(TO-DO LIST):
1 > Decide whether each statement below agrees with the libtrace message that follows. Answer yes or no for each, and quote the deciding words from the message exactly. (a) The lldb driver has one Listener that waits on all processes. (b) In the proposed design, the stop handlers for A and B run on the threads that trace A and B. (c) The upper levels learn what happened to the process only when they fetch an event off the event queue.
2 > Repeat word for word the part of the libtrace message below that opens with the words containing "Wed Jun 27 10:18:56" and closes with "platform can implement.".

(EXTRACT PROVIDED):
==================================================
[lldb-dev] RFC: libtrace

Wed Jun 27 10:18:56 PDT 2018

> On Jun 26, 2018, at 5:14 PM, Zachary Turner <zturner at google.com> wrote:
> 
> Yes that’s what I’ve been thinking about as well.
> 
> One thing I’ve been giving a lot of thought to is whether to serialize the handling of trace events.  I want to balance the “this is a library and you should be able to get it to work for you no matter what your use case is” aspect with the “you really just don’t want to go there, we know what’s best for you” aspect.  Then there’s the  fact that not all platforms behave the same, but we’d like a consistent set of expectations that makes it easy to use for everyone.
> 
> So I’m leaning towards having the library serialize all tace events, because it’s a nice common denominator that every platform can implement.
> 
> To be clear though, I don’t mean that if 2 processes are being traced simultaneously and A stops followed by B stopping, then the tool will necessarily block before handling  B’s stop.  I just mean that A and B’s stop handlers will be invoked on a single thread (not the threads which are tracing  A or B).  
> 
> So A stops, posts its stop event on the blessed thread and waits.  Then B stops and does the same thing.  A’s handler runs, for whatever reason decides it will continue later, saves off the event somewhere, then processes B’s.  Later something happens, it decides to continue A, signals A’s thread which wakes up.
> 
> I think this kind of design eliminates a large class of race conditions without sacrificing any performance.  
> 
> LLDB doesn’t currently work like this, but it would be nice not to end up with another split similar to the dwarf split, so I’m curious if you can think of any fundamental assumptions of LLDB’s architecture that this would violate.  This way we’d at least know that it’s possible to use the api in lldb (assuming it does everything lldb needs obviously) 

What you describe is actually pretty much how the lldb driver works.  Every time the lower levels of the Process (e.g. ProcessGDBRemote) class notice something interesting happening to the process they are managing, they post an event to the Listener in charge of driving that process.  Then the process is allowed to continue on its way, either stopped or continued depending (the event records whether a restart has occurred.)  The upper levels only know about what happened to the process when they fetch an event off the event queue.  For a single process that serializes the reporting of process state.  

As to multiple processes, you can decide whether you want to serialize all the process events using the same mechanism or not, depending on your use case.

In the lldb driver, there's one Listener that waits on all processes (the Debugger's listener).  These events all get effectively serialized in its event loop.  So if you were just straight using lldb classes you could trivially implement what you want to achieve.
==================================================
(SUPPLIED INFORMATION):
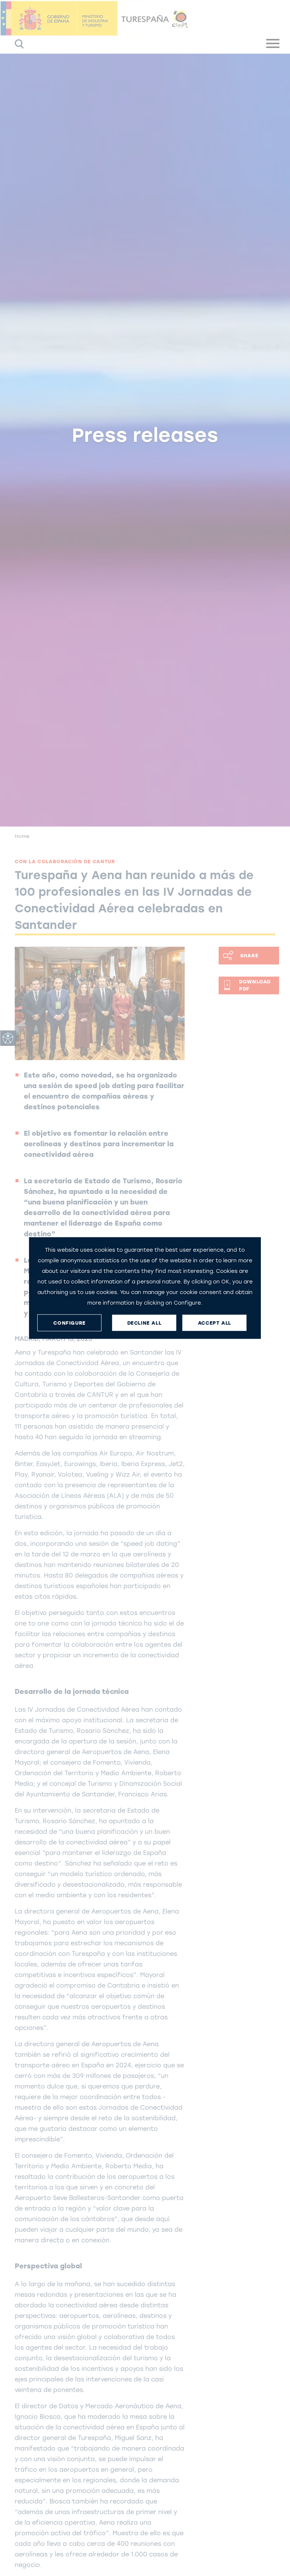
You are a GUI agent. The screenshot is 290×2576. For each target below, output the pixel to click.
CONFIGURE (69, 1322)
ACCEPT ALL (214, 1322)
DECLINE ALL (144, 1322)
==================================================
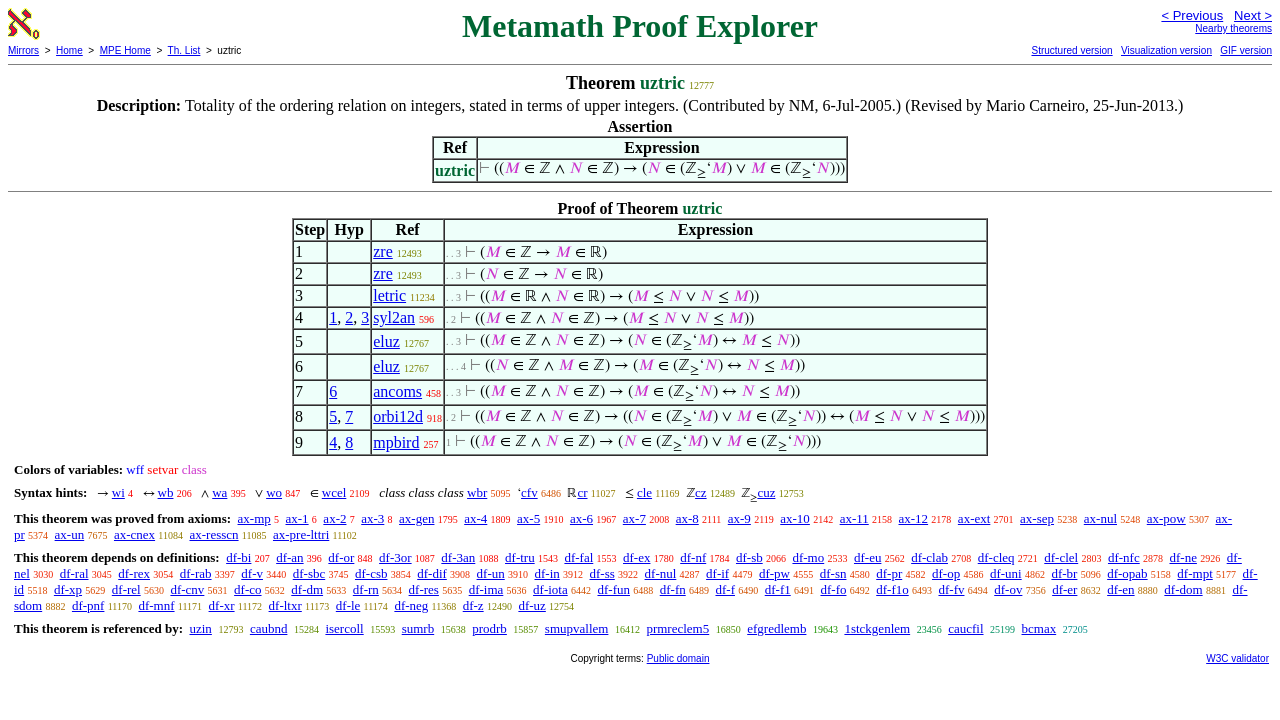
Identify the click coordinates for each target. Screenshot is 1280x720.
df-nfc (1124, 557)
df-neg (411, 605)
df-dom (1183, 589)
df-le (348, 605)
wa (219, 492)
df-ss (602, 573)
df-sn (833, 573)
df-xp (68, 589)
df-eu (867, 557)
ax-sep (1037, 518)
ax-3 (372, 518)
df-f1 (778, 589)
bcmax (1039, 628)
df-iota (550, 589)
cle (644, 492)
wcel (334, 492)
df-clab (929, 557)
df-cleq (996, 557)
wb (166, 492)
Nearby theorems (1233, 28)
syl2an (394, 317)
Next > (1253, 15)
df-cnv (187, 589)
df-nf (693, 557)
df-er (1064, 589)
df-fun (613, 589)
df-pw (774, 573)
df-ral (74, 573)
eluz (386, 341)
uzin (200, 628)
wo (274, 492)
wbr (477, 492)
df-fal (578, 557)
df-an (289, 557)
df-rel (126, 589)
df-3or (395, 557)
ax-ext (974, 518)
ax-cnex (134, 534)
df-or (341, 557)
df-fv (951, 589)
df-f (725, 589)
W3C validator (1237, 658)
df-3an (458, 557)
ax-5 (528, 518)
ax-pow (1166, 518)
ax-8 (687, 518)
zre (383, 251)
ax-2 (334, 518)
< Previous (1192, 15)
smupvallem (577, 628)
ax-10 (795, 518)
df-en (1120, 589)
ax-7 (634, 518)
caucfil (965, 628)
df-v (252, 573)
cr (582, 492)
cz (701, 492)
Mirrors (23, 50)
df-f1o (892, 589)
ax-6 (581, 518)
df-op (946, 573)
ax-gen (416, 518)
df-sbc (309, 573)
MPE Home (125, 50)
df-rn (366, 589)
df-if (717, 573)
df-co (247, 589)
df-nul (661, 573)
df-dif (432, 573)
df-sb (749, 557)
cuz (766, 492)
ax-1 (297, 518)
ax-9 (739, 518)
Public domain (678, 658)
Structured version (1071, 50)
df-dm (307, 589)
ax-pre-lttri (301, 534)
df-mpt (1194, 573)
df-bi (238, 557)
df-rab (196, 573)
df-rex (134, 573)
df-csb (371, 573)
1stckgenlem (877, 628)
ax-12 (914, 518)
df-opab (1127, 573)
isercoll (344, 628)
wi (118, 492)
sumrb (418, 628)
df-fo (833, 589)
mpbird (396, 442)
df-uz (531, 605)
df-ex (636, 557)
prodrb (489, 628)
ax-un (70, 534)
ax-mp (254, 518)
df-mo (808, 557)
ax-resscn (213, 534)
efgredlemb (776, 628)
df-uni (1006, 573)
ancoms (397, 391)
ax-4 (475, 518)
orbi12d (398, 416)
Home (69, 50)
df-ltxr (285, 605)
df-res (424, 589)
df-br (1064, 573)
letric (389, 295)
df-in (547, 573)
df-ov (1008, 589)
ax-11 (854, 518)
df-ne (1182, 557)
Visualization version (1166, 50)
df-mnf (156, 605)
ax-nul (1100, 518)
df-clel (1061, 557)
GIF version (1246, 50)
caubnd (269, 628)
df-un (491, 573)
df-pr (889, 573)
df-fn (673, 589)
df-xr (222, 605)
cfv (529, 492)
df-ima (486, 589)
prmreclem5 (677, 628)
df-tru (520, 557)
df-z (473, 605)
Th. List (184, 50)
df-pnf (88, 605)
==================================================
(TASK-BY-TASK OUTPUTS):
1 >
(a) Yes: "In the lldb driver, there's one Listener that waits on all processes (the Debugger's listener)."
(b) No: "will be invoked on a single thread (not the threads which are tracing"
(c) Yes: "The upper levels only know about what happened to the process when they fetch an event off the event queue."

2 >
Wed Jun 27 10:18:56 PDT 2018

> On Jun 26, 2018, at 5:14 PM, Zachary Turner <zturner at google.com> wrote:
> 
> Yes that’s what I’ve been thinking about as well.
> 
> One thing I’ve been giving a lot of thought to is whether to serialize the handling of trace events.  I want to balance the “this is a library and you should be able to get it to work for you no matter what your use case is” aspect with the “you really just don’t want to go there, we know what’s best for you” aspect.  Then there’s the  fact that not all platforms behave the same, but we’d like a consistent set of expectations that makes it easy to use for everyone.
> 
> So I’m leaning towards having the library serialize all tace events, because it’s a nice common denominator that every platform can implement.